Sent from my iPhone using Tapatalk


----------



## Manicmouse (Apr 7, 2014)

spudattack said:


> second hand K2 159cm board, bindings and boots...
> ...I have no idea if the gear I have is right for me (1.8m tall and 75kg) for all mountain but it seems to work!


Yep, you'll be fine!

Where are you based? There's a few of us on here who frequent Mt Ruapehu


----------



## spudattack (Jul 21, 2018)

Manicmouse said:


> Yep, you'll be fine!
> 
> 
> 
> Where are you based? There's a few of us on here who frequent Mt Ruapehu




Hey Manicmouse

Cheers, I am up in Whangarei at the moment but shifting down to Tauranga in a months time, pretty excited to be a days drive away from the mountain.

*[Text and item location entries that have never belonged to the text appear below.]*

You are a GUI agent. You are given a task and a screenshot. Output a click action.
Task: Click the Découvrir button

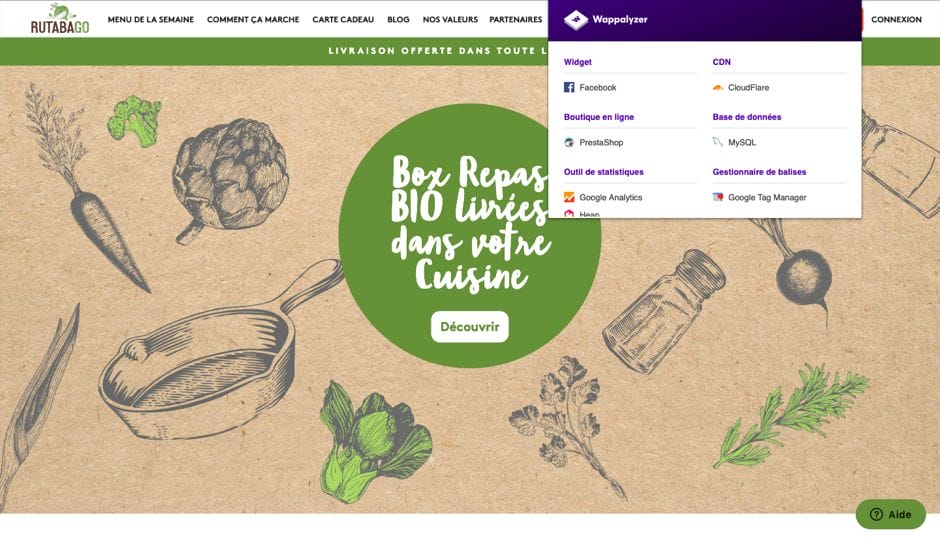tap(470, 327)
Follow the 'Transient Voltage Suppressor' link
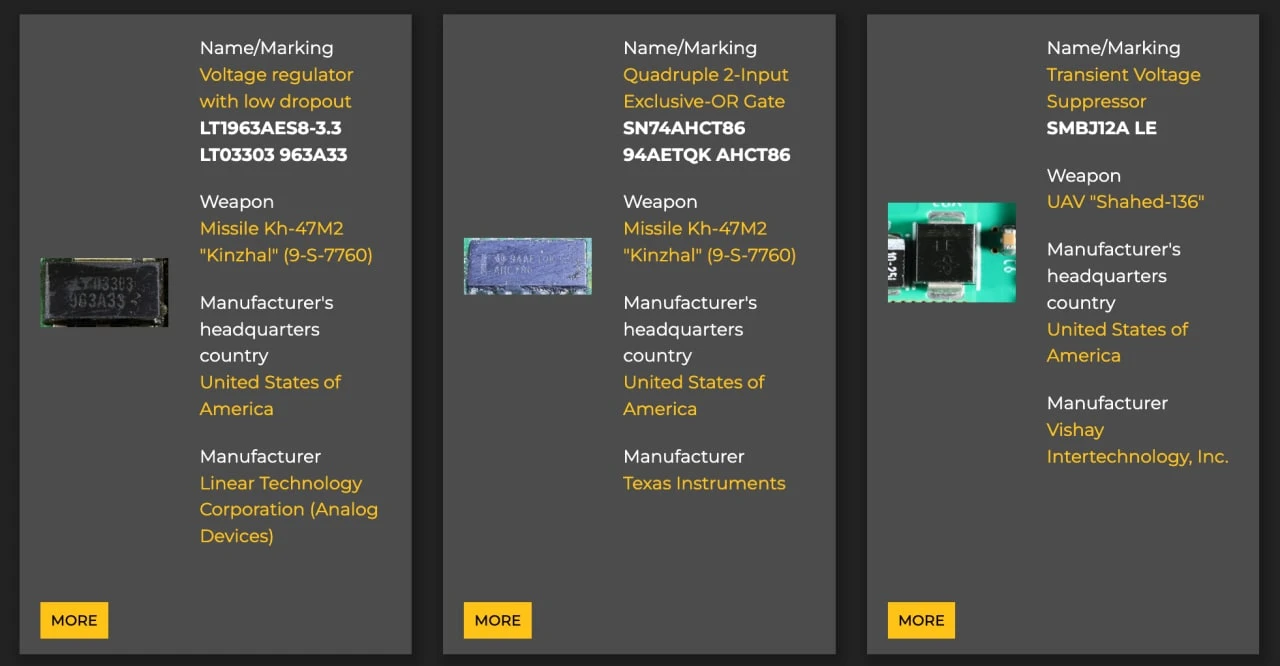1280x666 pixels. pos(1123,88)
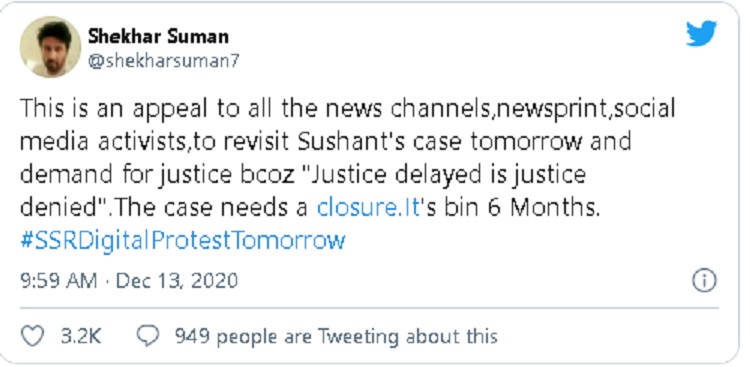
Task: Click the 9:59 AM timestamp
Action: (58, 280)
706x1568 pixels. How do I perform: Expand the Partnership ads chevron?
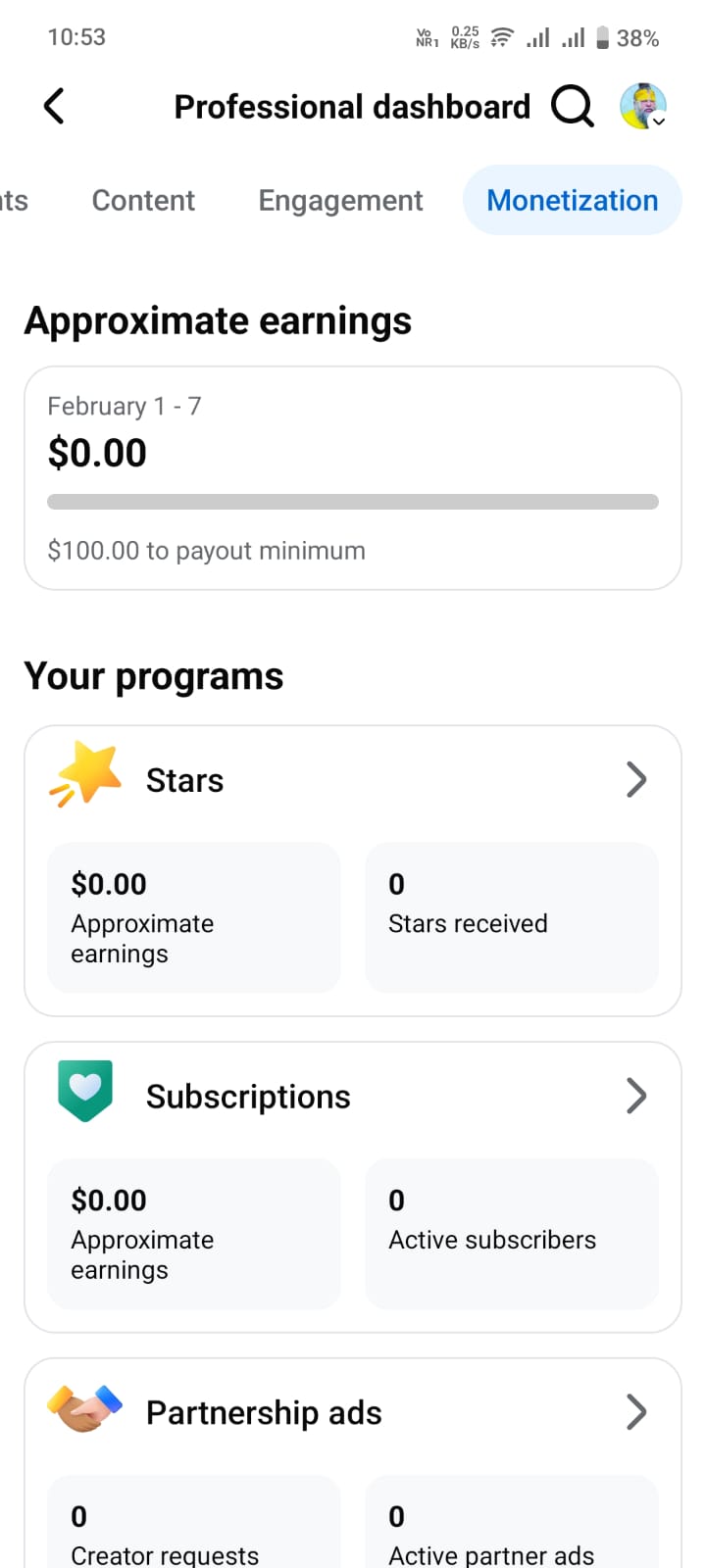coord(636,1412)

How often do you head down? Is it worth trying to get an early bird pass for next season? Obviously a bit late for this year!




Sent from my iPhone using Tapatalk


----------



## Manicmouse (Apr 7, 2014)

I go up from Wellington. 3 hours to Ohakune. I've gone once so far this season and will be doing a couple of days at the end of this week. I'm going to do a bunch of random day trips with various people. No full weeks or anything like that!

I got the early early bird season pass for $350 plus only $50 youth pass for my oldest kid. Worth it if you're going to got at least 3 times considering it's $125 for an adult all mountain day pass now!

Tauranga is only 3 hours from Whakapapa so get up at 5am and do some day trips


----------



## spudattack (Jul 21, 2018)

Wow, that’s a bargain, will definitely look out for those for next season.

Yeah, that’s the plan, up at 5 and there by 8ish, friends of ours have a place at Ohakune so should be able to stay there every now and then.

My boy is just 5 so will start getting him into it, hopefully he will be up there with me fairly shortly.




Sent from my iPhone using Tapatalk


----------



## Manicmouse (Apr 7, 2014)

My oldest is 6, go in with very low expectations  We've done a couple of days each of the past two years. This year I'm hoping to make a breakthrough and work on some technique. It's hard with crowded slopes and not enough days up there.


----------



## motleybeast (Mar 25, 2015)

Hi Marc, welcome to the forum! +1 for a Ruapehu regular!

I think Manic has covered everything. But basically, definitely look at that season pass at the end of the season. It has always been the cheapest price. Last year was the cheapest its been in 8 years apparently. I did the same, me and my 15 yr old, sorted! I've done 4 days already, so I'm riding for free from on! (that's how I sell it to the wife!!). 

And just to let you know, I've heard from a few people now, if you can snowboard on Ruapehu, you can snowboard anywhere!!!


----------



## spudattack (Jul 21, 2018)

motleybeast said:


> Hi Marc, welcome to the forum! +1 for a Ruapehu regular!
> 
> 
> 
> ...




Hey Motleybeast

Cheers, will definitely keep an eye out for that. 

Shifting to Tauranga in a couple of weeks so looking to get down to the mountain a few more times this season. It’s awesome to have something to look forward to in winter!

Does the ice get less as the season goes on up there?




Sent from my iPhone using Tapatalk


----------



## Manicmouse (Apr 7, 2014)

Yep, late winter and spring conditions are good. Gets pretty slushy though! Beats ice.


----------